The plan, first reported by Reuters, would mark the Energy Department’s first loan exclusively for a battery cell manufacturing project under the vehicle program.

The program previously provided low-cost government loans to Tesla Inc, Ford Motor and Nissan, which included some cell manufacturing.

President Joe Biden has set a goal of 50% of U.S. auto production by 2030 being electric or plug-in electric hybrid vehicles.

“We have to have vehicle manufacturing capacity but also battery manufacturing capacity,” Jigar Shah, who directs the Energy Department loan program office, told Reuters in an interview. “This project provides one of the newest additions to battery manufacturing scale in this country.”

Ultium said in a statement the “facilities will create more than 5,000 new high-tech jobs in the United States. We are grateful for the consideration and look forward to working with the Department of Energy on next steps.”

In total, GM and LG are investing more than $7 billion via the venture to build three battery plants. Production at its Ohio battery plant is expected to begin in August, an Ultium spokeswoman said. The plant in Warren, Ohio currently has 700 workers.

Production is set to begin at its Tennessee plant in late 2023 and in Michigan in 2024.

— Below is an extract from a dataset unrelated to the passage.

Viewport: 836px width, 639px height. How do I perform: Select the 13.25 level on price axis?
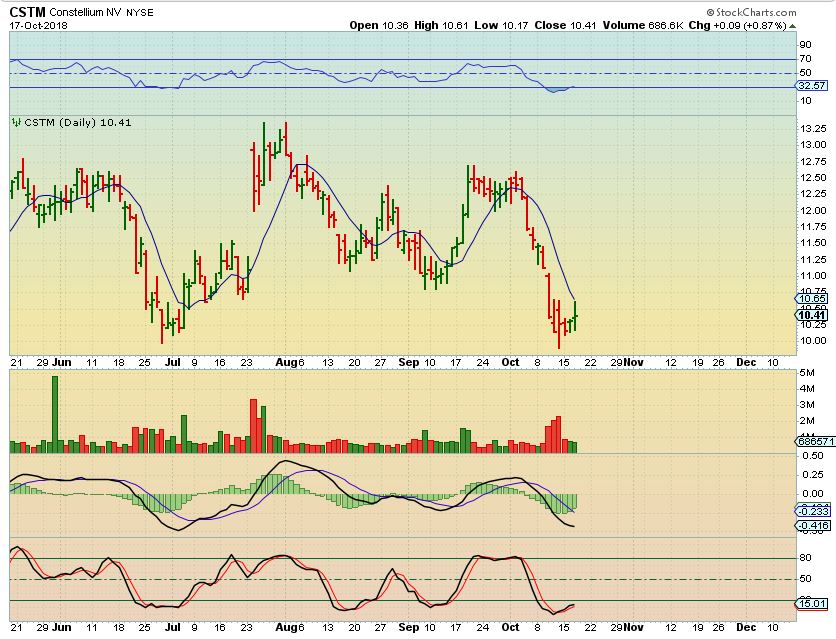pyautogui.click(x=811, y=128)
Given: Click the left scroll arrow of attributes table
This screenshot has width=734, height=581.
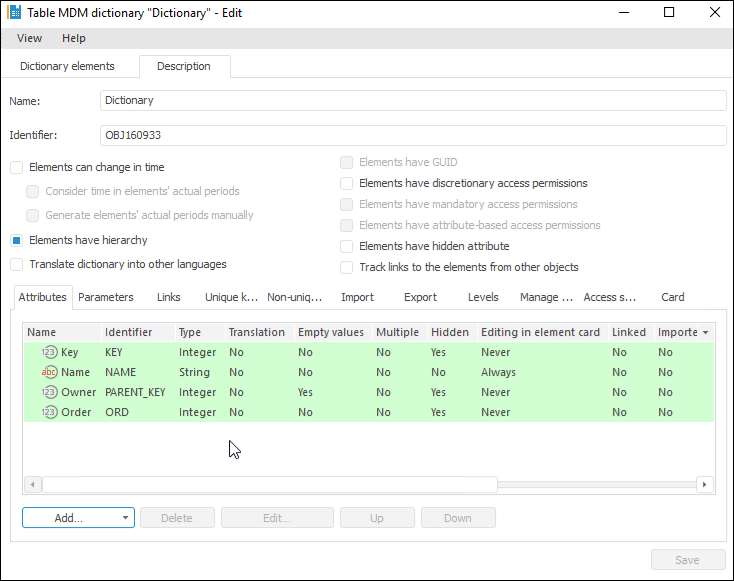Looking at the screenshot, I should click(32, 484).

“The goal is to… help these companies move faster and farther than they otherwise would have,” Shah said. The loan agreement requires Ultium to offer employees the local prevailing wage and fringe benefits.

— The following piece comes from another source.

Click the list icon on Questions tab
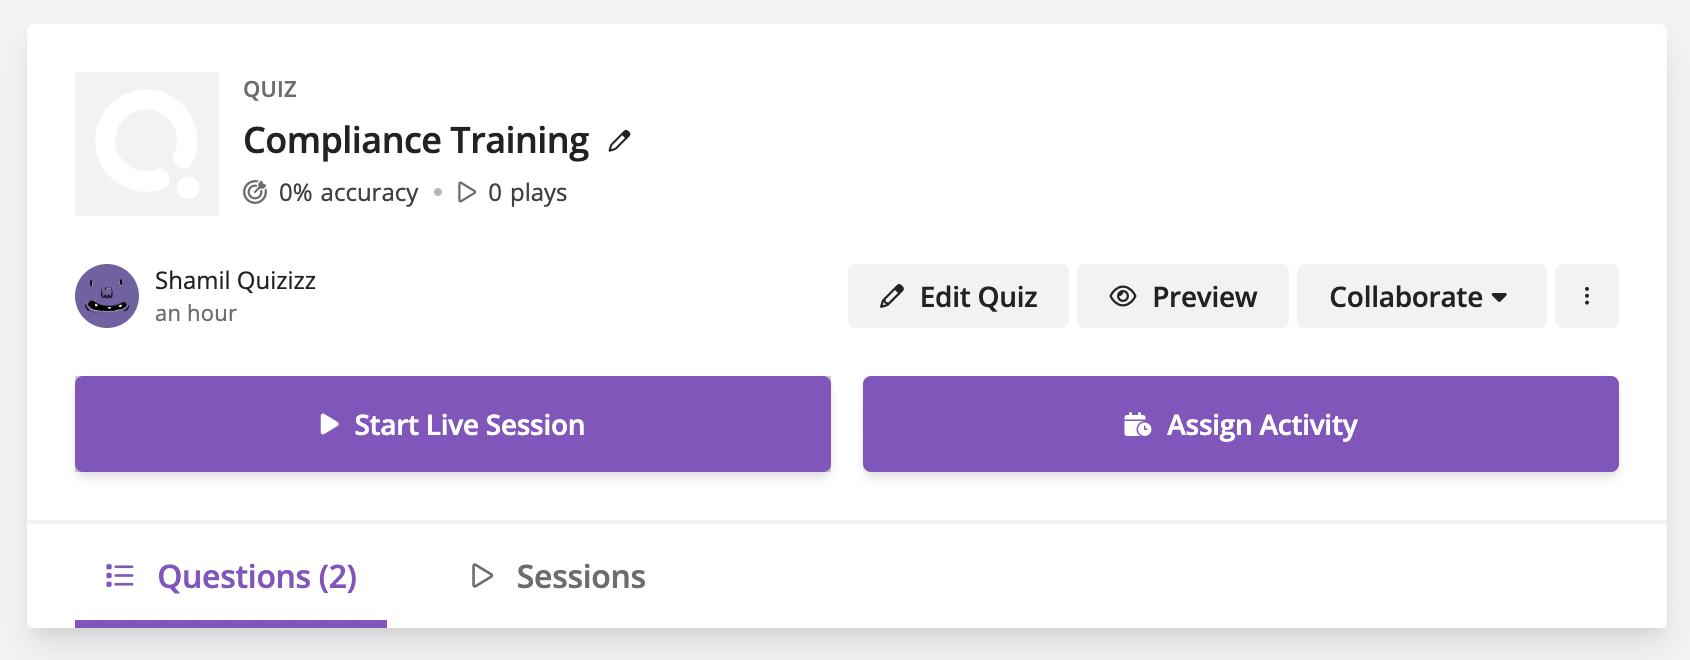 coord(120,576)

In April, the Energy Department said it had issued a conditional commitment for a $107 million loan to graphite miner Syrah Resources to expand an electric vehicle battery parts plant in Louisiana.


Shah said the department has received more than $18 billion in loan requests from the auto program and expects at least another $5 billion in requests that are being actively prepared.

“I do think there will more loans issued,” Shah said, declining to offer a precise timeline.

The program currently has $17.7 billion in lending authority available. Shah said “for motivated borrowers, they can close these loans rather quickly.”

Australia-based Syrah plans to use the loan to expand the Louisiana plant that will process graphite mined from Mozambique into anodes, the positively charged electrode of a battery. The facility is expected to produce enough anodes for 2.3 million EVs by 2040.

In February, the Energy Department said it plans to provide $2.91 billion in grants to boost production of advanced batteries, fund battery materials refining and production plants, battery cell and pack manufacturing facilities, and recycling facilities.